「ボーダータウン 報道されない殺人者」

これも大して関心なかったのですが、何となく暇つぶしに観てしまった一作。

ボーダータウン

アメリカと国境を接するメキシコの町、フアレス。、外国資本工場が立ち並ぶこの地域で、女性の殺人事件が急増。これまで500件近い事件が確認されながらも、ほとんどが未解決。更には行方不明者も数千人に及ぶそうな。

にも関わらず、メキシコの警察は事件を矮小化。アメリカのメディアも決して報道しようとはしなかった。この事実に目を付けた監督がプエルトリコ系のジェニファー・ロペスの力を借りて映画化したのが本作。監督とロペスの勇気には敬服しますね。よく映画化にまで漕ぎ着けたな~と思いました。

シカゴから来た野心家のジャーナリストが、事件の真相を暴いていく・・・という社会派サスペンスなのですが、ロペスが持ち前のお色気を封印して熱演しています。

そして彼女の元同僚(恐らく元恋人)だったメキシコ人ジャーナリストを演じるアントニオ・バンデラス。スペイン人の彼ですから、これは当たり役でしたね。

しかし、未だにこの地域では8時間立ちっぱなし(三交代制で、24時間フル稼働の工場がほとんど)で、ひたすらPCの部品を組み立てる少女たちがいるんだろうな~と思うと、本当にやるせない気持ちになります。
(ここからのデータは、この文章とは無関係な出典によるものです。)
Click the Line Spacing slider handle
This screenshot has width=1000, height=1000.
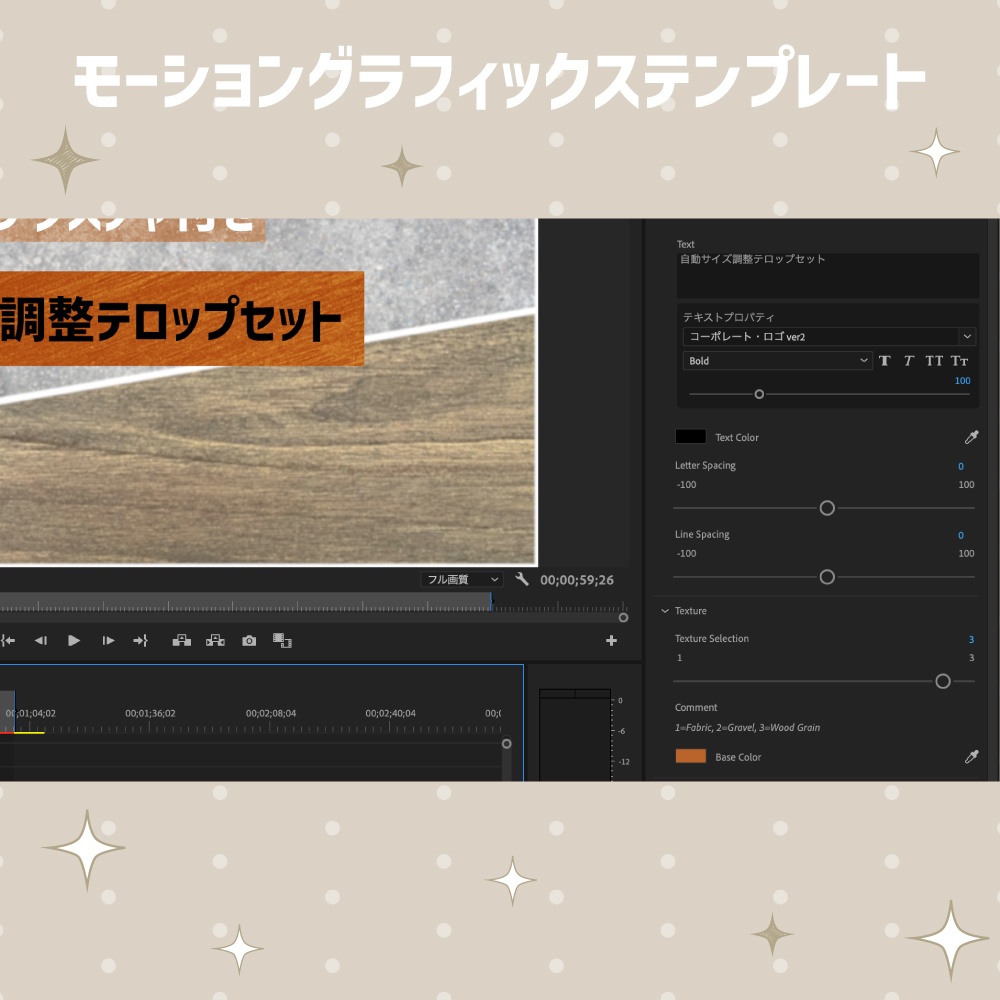pyautogui.click(x=826, y=577)
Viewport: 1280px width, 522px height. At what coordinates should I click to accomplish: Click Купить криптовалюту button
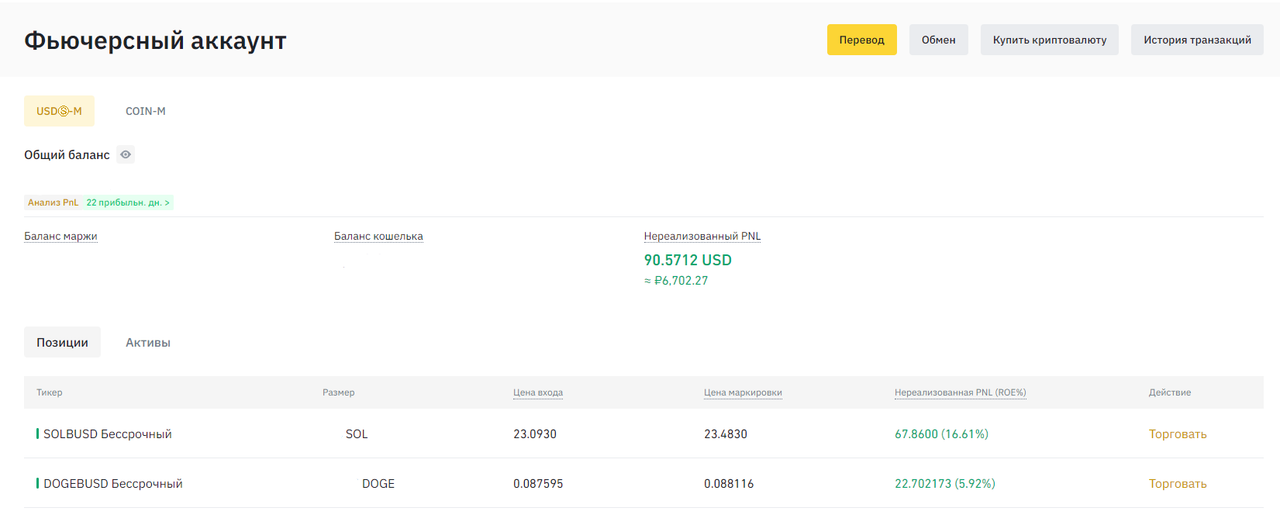tap(1049, 40)
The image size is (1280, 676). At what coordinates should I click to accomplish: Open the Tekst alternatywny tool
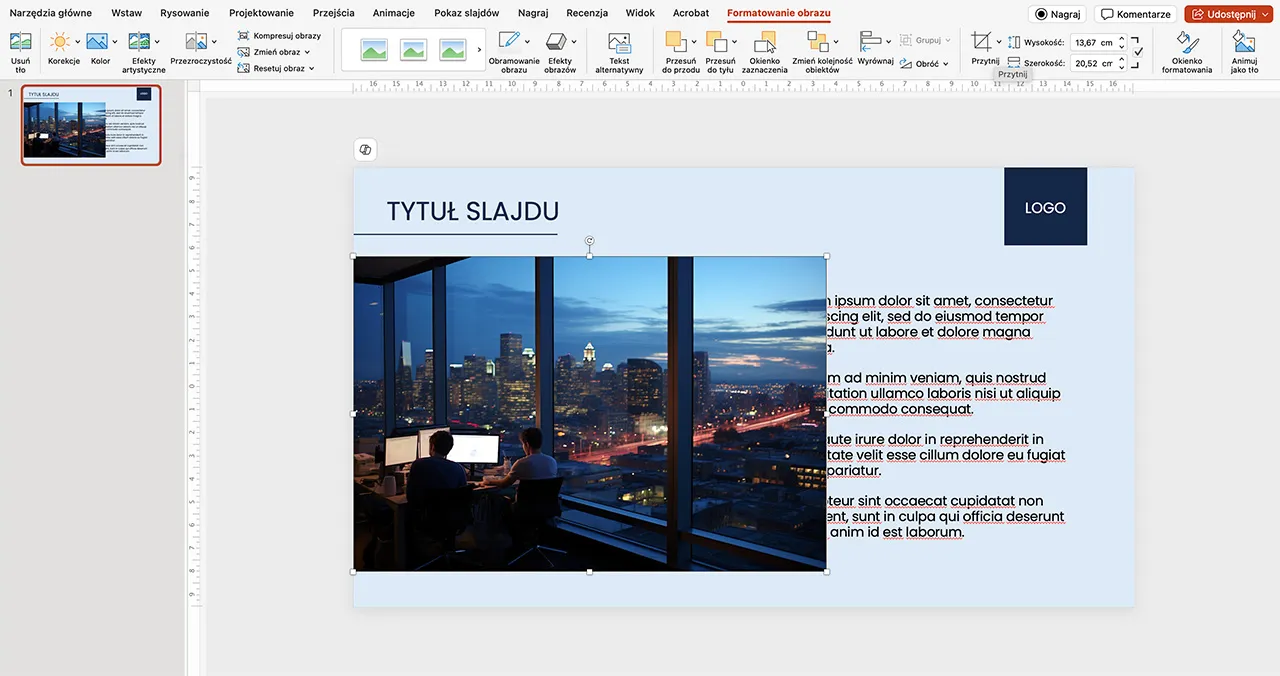[x=619, y=44]
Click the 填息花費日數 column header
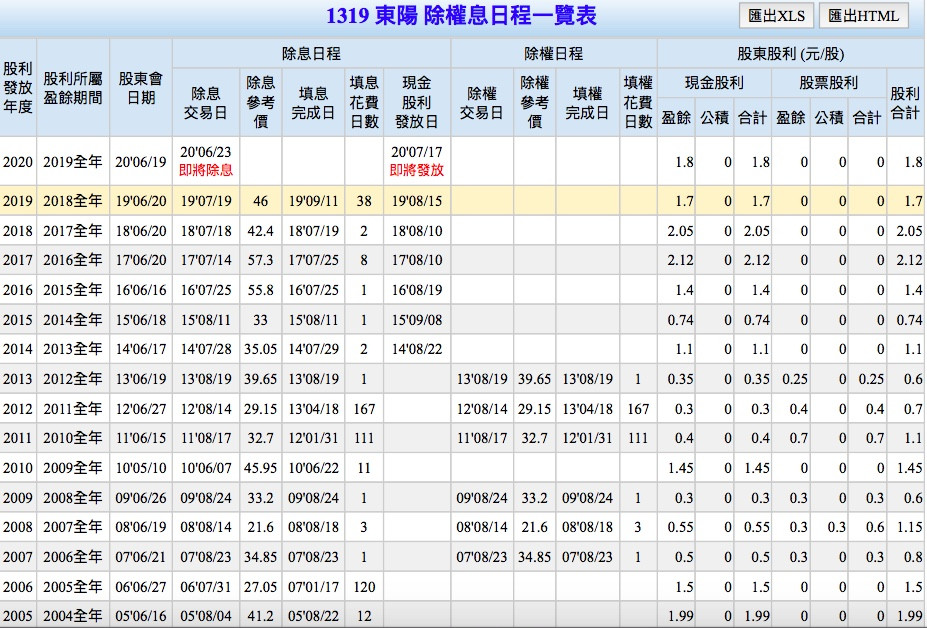 pos(364,102)
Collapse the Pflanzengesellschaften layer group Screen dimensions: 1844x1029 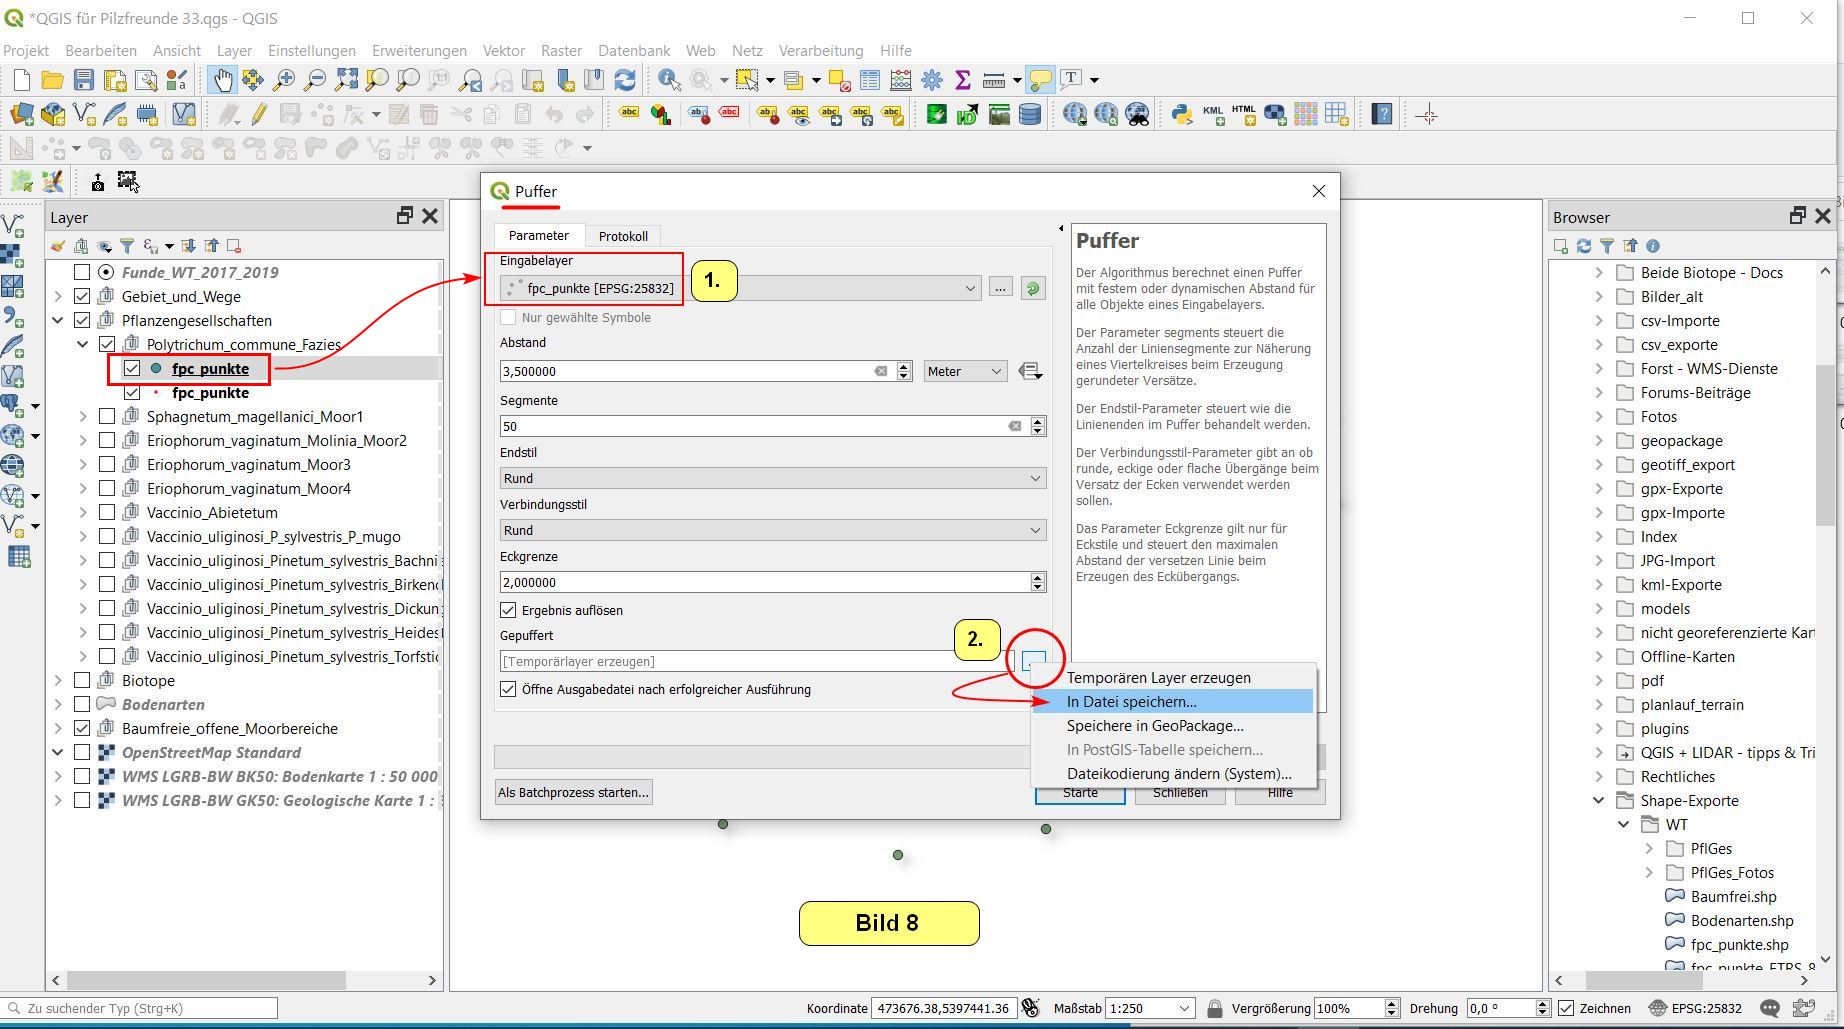pos(58,321)
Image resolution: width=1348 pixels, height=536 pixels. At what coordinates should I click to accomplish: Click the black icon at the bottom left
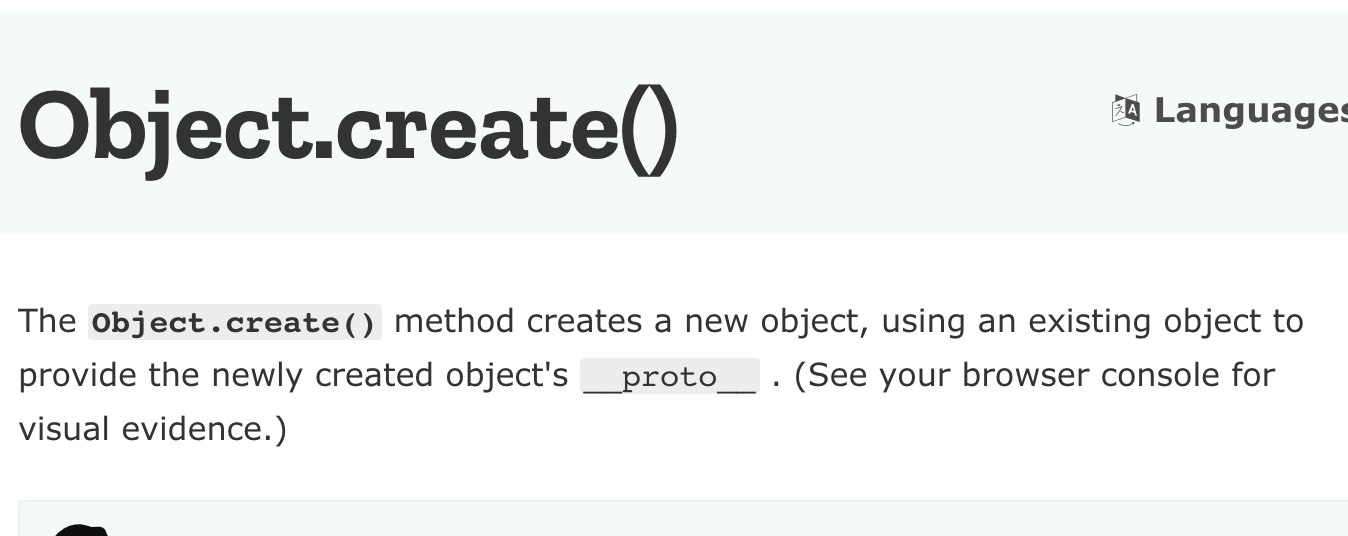(80, 530)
掘っ立て小屋のような貧しい我が家へ帰る道すがら、強姦され殺されてしまう女性がこんなにも多いとしたら・・・。

アムネスティもこの未解決の行方不明事件には警告文を出してるそうですが、安い労働力を失いたくないばかりに、事件に目をつぶり富をむさぼるアメリカ、そしてアメリカと結託しているメキシコの富豪たちには怒りを覚えました。